Current projects are further described below:
- Department of Energy, Advanced Research Projects Agency-Energy, “Diamond Diode and Transistor Devices” with T. A. Grotjohn (PI), J. Asmussen, J. Albrecht, C. Wang, T. P. Hogan: In this DOE ARPA-E proposal a technical approach to achieve wide bandgap transistors for high efficiency systems is to utilize diamond deposition and doping technology that is scalable to ultimately provide future generation switching devices at cost targets competitive with conventional semiconductors. Diamond has material properties that exceed those of various wide bandgap semiconductor materials including SiC and GaN. In particular, diamond has a larger bandgap, higher electric field breakdown strength, higher carrier mobility and higher thermal conductivity than the other common wide bandgap semiconductors. This proof-of-concept seedling project has the purpose to demonstrate the potential of diamond electronics to meet the technical specifications and the cost objective of the SWITCHES funding opportunity. The technical demonstrations will be a diamond transistor that operates at 1200 V and 1 A with the path to scale it to 100 A clearly identified.

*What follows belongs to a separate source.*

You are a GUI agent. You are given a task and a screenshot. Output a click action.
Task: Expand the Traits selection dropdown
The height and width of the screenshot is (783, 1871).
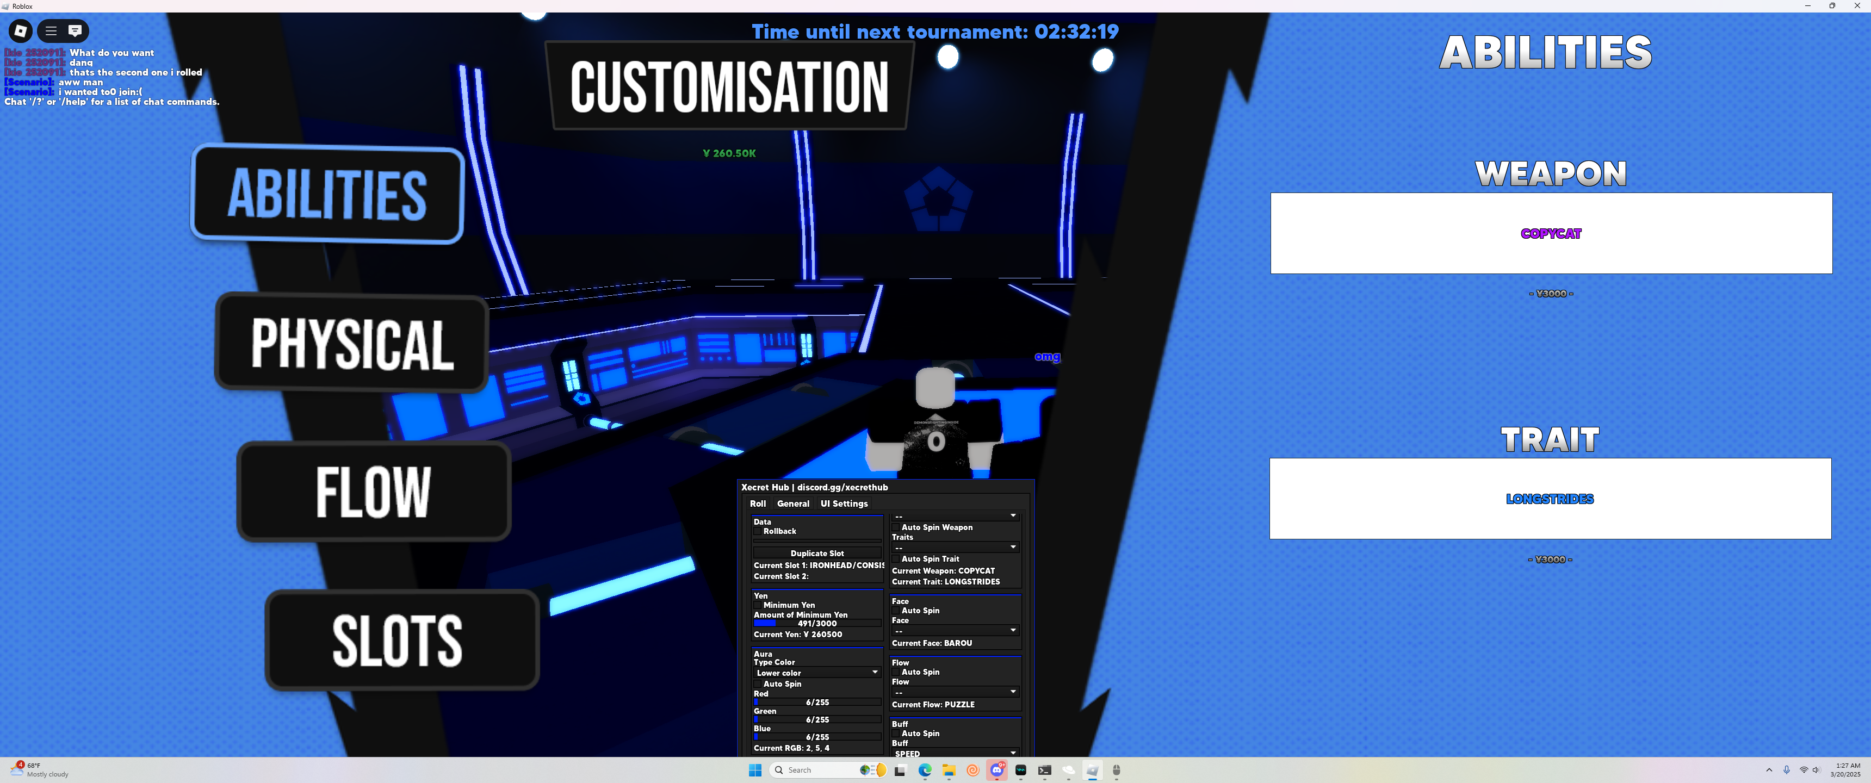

- National Science Foundation, "DMREF: Doping and Defects in Diamond for Electronics," with T. A. Grotjohn (PI), G. M. Swain, J. Albrecht, T. Schuelke, T. P. Hogan: Diamond’s electronic properties are far superior compared to currently used wide bandgap semiconductor materials. For electronic applications, diamond’s high electron and hole mobility enable high speed and high current operation, its low dielectric constant contributes to high frequency operation, its wide bandgap supports a high breakdown electric field and its high thermal conductivity supports high current operation. To realize the potential of diamond for electronic diodes and transistors it is crucial that the electric field breakdown strength be large and that desired p-type and n-type doping profiles be achieved. The formation of doping profiles with desired variation in both the lateral and vertical directions are key to forming semiconductor junctions and controlling the electric field and breakdown voltages in diode and transistor devices. The goal of this project is to advance the scientific and engineering knowledge needed to form desired doping profiles for diamond electronic devices and to reduce the defects in diamond such that the full high voltage potential of diamond devices is achieved.